Para todos aqueles que não estão muito por dentro do mundo das obrigações de Estados, pode ser uma surpresa saber que os supervisores dos mercados financeiros ainda vêem tais títulos como livres de risco. Sempre que um banco faz um empréstimo a uma empresa, deve ter capital suficiente em mãos para poder lidar com as potenciais perdas. No entanto, quando um banco empresta capital a um país, essa exigência não tem efeito. A dívida dos governos é, na linguagem das autoridades reguladoras dos bancos, isenta de riscos, ignorando séculos de história de incumprimentos soberanos.

Isso é totalmente absurdo. Contudo, há um certo apetite renovado por parte da Europa em reforçar as normas. E forçar os bancos da Zona Euro a afetar capital em função dos investimentos em obrigações do seu governo poderia ter um efeito colateral útil: poderia incentivá-los a descarregar as participações financeiras no programa de expansão monetária do Banco Central Europeu que almeja comprar 60 mil milhões de euros ($63 mil milhões) de dívida por mês.

Num discurso feito pelo membro do conselho do Bundesbank Andreas Bombret este mês, recriminou o atual sistema que vê os bancos emprestar capital a governos como uma ação 100% segura:

"Todos aqueles que tiveram dificuldade em seguir essa linha de argumentação viram as suas dúvidas confirmadas pela crise da dívida soberana na Europa. É óbvio que é preciso repensar na pressuposição de que os empréstimos feitos aos governos são livres de risco. Em consequência disso, é urgentemente necessário alterar as normas. Se se exigisse aos bancos salvaguardar capital para os riscos dos portefólios das obrigações do Estado, isso torná-los-ia mais resistentes às dificuldades financeiras. Ao mesmo tempo, os bancos conter-se-iam mais na compra de grandes quantidades de obrigações de Estado."

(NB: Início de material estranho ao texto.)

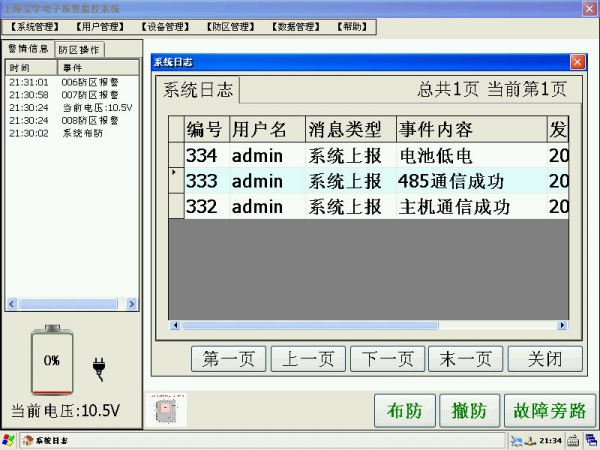Click the battery level icon showing 0%
This screenshot has height=450, width=600.
(x=51, y=361)
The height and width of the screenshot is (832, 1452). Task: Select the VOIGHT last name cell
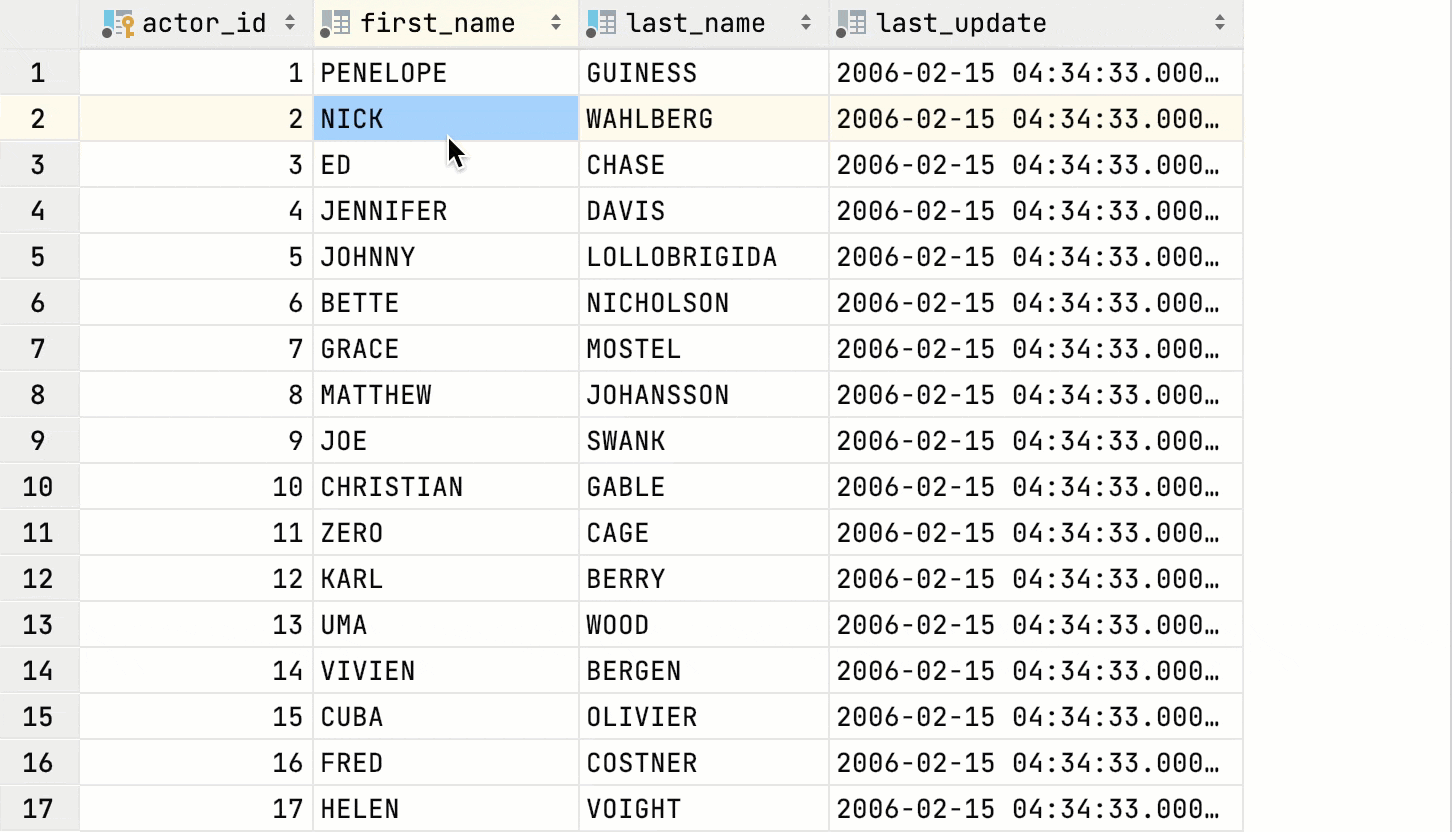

Recentemente, o Comité de Risco Sistémico Europeu publicou um relatório em apoio ao argumento para a mudança, realçando em particular, o facto de quanto mais dinheiro os bancos afetarem para a dívida dos governos, menos terão para emprestar às empresas. Tanto Dombret como o ESRB argumentaram que se deve abordar a concentração de risco – no qual um banco possui muitas obrigações de um único emissor, normalmente o seu governo nacional.

A reforma do sistema que é claramente uma loucura, está a demorar mais do que aquilo que devia em parte porque os governos até gostam de ter compradores cativos da sua dívida, mesmo que isso faça do mundo um lugar mais arriscado. Mas graças ao esperançoso programa de Expansão Monetária da Zona Euro a incentivar a economia, esta poderá ser uma oportunidade única para fazer a tal reforma.

Uma das preocupações em relação ao programa de compra de obrigações do BCE é que os bancos não vão estar dispostos a vender obrigações suficientes para atingir os seus objetivos de acrescentar 1,1 biliões de euros ao balanço financeiro. Com os rendimentos no mercado de obrigações europeu a tornarem-se cada vez mais negativos e as perspetivas da economia ainda a impedir as empresas de pedir aos bancos capital para investir, existem muito poucos locais para colocar o dinheiro que se recebe com a venda ao BCE. Veja por exemplo o que aconteceu aos rendimentos da Alemanha nos últimos 12 meses:

O membro do Conselho do BCE Ewald Nowotny disse uma coisa assustadora na 4ª feira:

“Não acho que possamos assumir que teremos uma fase muito longa de rendimentos negativos se este programa for bem-sucedido”.

Por outras palavras, julgar o sucesso da Expansão Monetária em função se vai ou não fazer os rendimentos ficarem novamente positivos – o que por seu lado significa que se a Expansão Monetária for efetiva, os rendimentos vão aumentar, os preços vão cair a pique e os investidores vão ter perdas.

É um mundo louco lá fora quando um banco central arquiteta políticas que, se funcionarem, vão arruinar o valor da dívida dos governos. É o que salienta os riscos dos bancos em encherem os seus balanços financeiros com as dívidas das suas próprias nações. E enfatiza o facto de que remover o coeficiente de ponderação do risco zero da dívida soberana está mais que ultrapassado.